Copy out verbatim the stretch of rows from the line containing "Where should I click to: Delete" through the line containing "tap(1042, 157)", including both of those lines.

**Items**:
=====

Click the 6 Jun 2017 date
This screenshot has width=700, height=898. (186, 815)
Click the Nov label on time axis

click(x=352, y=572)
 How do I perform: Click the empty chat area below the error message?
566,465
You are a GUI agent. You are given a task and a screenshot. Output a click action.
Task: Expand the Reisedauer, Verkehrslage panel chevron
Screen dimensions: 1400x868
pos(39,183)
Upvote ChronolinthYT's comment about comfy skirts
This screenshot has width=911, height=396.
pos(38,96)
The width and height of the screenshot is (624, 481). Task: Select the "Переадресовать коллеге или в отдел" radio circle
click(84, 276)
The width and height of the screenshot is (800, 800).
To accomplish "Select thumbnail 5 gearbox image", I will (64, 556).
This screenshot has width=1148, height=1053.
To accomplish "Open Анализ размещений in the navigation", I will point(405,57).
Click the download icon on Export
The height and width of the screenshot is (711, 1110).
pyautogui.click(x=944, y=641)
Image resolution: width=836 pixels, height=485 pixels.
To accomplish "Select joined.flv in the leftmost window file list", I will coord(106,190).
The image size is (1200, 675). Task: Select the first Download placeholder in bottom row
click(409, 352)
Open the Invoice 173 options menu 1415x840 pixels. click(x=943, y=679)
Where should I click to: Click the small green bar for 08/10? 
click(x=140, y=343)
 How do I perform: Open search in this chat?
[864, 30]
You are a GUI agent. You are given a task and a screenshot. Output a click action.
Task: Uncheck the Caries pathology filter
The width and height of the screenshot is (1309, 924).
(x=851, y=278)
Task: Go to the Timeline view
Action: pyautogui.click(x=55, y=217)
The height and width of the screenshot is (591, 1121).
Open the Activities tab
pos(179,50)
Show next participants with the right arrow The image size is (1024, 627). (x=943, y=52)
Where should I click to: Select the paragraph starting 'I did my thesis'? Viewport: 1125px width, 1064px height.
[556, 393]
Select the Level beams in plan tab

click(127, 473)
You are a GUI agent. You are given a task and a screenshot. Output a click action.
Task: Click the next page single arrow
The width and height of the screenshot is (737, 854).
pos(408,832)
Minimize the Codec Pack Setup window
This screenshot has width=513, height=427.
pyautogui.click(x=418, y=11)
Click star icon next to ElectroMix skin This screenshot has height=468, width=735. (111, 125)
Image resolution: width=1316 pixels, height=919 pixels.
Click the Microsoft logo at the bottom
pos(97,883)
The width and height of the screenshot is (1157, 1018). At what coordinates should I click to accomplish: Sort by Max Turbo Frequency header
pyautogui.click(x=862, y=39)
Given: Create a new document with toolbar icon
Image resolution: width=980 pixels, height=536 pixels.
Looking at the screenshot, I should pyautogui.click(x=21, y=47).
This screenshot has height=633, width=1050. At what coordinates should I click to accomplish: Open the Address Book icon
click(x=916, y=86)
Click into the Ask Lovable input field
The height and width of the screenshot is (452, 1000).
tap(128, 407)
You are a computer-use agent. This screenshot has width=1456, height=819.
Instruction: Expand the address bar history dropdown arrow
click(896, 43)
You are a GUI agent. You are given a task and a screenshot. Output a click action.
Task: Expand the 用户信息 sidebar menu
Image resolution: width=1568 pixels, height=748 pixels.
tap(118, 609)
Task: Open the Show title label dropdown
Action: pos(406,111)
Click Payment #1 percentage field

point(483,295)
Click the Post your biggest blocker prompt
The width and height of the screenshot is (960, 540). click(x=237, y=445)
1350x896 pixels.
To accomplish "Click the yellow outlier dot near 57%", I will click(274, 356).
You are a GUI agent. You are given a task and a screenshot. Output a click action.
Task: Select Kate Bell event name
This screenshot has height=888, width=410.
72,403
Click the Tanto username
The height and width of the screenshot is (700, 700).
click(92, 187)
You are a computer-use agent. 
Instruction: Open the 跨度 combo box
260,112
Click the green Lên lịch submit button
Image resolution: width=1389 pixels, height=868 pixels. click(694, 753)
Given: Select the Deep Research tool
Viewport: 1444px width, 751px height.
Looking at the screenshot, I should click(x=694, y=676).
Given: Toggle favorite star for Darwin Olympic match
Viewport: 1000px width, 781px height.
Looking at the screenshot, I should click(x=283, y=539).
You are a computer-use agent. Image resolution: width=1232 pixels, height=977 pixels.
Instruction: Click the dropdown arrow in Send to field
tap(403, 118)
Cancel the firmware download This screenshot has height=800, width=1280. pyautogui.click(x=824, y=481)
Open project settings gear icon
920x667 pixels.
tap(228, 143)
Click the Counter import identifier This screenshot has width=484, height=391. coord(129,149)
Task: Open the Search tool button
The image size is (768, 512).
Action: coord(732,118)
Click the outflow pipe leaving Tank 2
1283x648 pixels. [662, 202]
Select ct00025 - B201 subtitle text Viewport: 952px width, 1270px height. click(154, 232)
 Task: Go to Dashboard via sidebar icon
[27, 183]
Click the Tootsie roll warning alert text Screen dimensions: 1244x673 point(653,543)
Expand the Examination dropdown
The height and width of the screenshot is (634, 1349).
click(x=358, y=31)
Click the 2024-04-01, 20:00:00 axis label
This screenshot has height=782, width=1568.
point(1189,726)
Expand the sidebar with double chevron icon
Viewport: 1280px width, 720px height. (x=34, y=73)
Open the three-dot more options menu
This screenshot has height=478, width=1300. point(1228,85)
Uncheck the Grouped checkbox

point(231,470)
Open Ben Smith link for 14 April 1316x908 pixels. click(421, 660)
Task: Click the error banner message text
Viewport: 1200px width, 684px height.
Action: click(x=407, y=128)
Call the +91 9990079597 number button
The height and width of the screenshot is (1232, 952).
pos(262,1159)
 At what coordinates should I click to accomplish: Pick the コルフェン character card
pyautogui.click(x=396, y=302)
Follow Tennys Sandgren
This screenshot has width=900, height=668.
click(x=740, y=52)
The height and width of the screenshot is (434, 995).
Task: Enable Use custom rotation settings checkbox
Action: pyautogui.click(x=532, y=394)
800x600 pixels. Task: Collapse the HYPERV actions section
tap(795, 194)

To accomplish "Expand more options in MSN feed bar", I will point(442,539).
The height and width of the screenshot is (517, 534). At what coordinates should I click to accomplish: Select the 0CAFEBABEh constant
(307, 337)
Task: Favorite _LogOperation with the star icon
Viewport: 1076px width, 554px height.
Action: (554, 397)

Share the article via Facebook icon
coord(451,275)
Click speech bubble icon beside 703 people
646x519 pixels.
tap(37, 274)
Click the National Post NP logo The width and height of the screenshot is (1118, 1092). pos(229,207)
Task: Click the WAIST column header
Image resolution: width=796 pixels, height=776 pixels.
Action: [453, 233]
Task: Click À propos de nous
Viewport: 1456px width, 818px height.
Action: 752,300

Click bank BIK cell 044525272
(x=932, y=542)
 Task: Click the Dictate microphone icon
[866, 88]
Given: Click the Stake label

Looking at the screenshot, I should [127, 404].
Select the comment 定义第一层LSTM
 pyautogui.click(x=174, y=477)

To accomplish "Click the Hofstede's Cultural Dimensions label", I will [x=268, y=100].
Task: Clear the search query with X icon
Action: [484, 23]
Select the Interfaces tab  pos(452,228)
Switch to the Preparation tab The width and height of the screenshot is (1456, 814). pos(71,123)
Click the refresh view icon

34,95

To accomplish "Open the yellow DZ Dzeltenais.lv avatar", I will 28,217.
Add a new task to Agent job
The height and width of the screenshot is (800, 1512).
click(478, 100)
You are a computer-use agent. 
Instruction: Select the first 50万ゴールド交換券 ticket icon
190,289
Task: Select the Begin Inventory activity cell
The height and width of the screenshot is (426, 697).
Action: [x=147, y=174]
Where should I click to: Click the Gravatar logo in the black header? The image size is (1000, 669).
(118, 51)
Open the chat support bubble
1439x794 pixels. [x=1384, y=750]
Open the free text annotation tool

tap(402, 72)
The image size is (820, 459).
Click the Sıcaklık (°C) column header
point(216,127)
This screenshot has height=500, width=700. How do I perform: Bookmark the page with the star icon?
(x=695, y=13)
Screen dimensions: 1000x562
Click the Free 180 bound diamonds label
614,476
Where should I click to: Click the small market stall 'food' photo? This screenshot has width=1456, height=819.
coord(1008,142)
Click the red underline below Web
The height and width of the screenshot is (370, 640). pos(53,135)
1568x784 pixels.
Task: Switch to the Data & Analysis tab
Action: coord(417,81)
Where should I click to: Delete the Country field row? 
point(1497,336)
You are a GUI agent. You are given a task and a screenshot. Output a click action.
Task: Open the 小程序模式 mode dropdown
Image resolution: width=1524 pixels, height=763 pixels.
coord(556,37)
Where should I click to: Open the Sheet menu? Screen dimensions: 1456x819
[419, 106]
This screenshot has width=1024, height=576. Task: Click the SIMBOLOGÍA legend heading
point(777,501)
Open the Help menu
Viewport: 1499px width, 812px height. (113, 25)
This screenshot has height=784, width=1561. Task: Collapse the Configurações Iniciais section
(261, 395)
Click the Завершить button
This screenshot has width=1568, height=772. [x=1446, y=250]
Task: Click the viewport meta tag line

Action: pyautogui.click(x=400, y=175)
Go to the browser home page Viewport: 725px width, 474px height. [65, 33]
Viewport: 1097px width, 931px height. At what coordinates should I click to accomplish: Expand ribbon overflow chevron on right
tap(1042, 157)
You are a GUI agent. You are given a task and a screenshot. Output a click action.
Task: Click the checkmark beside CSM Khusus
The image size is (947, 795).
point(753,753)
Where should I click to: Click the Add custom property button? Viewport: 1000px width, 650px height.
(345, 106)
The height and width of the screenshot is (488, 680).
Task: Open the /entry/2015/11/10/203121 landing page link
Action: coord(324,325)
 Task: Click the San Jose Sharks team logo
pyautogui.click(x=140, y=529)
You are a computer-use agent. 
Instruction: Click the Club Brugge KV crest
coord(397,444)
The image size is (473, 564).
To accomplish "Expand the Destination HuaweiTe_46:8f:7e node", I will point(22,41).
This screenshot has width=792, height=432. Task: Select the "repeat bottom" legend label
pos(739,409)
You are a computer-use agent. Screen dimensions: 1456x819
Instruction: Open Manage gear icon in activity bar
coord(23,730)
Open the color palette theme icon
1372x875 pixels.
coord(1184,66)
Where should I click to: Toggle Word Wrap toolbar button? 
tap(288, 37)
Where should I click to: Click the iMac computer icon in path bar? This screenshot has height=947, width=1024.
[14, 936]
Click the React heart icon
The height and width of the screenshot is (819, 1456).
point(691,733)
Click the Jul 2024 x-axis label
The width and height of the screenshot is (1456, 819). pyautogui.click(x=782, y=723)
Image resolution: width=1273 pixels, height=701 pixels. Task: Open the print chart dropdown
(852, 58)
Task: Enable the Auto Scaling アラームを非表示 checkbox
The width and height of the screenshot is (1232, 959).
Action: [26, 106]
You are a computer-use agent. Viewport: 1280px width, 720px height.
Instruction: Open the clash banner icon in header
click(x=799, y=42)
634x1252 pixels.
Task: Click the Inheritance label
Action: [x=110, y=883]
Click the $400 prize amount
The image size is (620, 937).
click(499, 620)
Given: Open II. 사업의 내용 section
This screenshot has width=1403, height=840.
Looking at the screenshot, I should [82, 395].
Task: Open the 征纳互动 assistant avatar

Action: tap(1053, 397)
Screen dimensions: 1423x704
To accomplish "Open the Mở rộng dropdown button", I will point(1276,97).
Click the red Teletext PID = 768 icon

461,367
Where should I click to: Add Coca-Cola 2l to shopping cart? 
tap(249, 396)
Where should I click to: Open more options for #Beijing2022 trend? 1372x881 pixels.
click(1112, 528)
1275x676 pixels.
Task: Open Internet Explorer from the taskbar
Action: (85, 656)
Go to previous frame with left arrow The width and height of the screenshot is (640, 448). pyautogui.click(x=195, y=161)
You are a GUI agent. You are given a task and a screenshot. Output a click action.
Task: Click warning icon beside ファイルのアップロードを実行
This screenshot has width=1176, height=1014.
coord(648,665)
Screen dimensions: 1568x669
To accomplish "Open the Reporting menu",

=====

**Task result**:
Where should I click to: Delete the Country field row? 
point(1497,336)
You are a GUI agent. You are given a task and a screenshot. Output a click action.
Task: Open the 小程序模式 mode dropdown
Image resolution: width=1524 pixels, height=763 pixels.
coord(556,37)
Where should I click to: Open the Sheet menu? Screen dimensions: 1456x819
[419, 106]
This screenshot has width=1024, height=576. Task: Click the SIMBOLOGÍA legend heading
point(777,501)
Open the Help menu
Viewport: 1499px width, 812px height. (113, 25)
This screenshot has height=784, width=1561. Task: Collapse the Configurações Iniciais section
(261, 395)
Click the Завершить button
This screenshot has width=1568, height=772. [x=1446, y=250]
Task: Click the viewport meta tag line

Action: pyautogui.click(x=400, y=175)
Go to the browser home page Viewport: 725px width, 474px height. [65, 33]
Viewport: 1097px width, 931px height. At what coordinates should I click to accomplish: Expand ribbon overflow chevron on right
tap(1042, 157)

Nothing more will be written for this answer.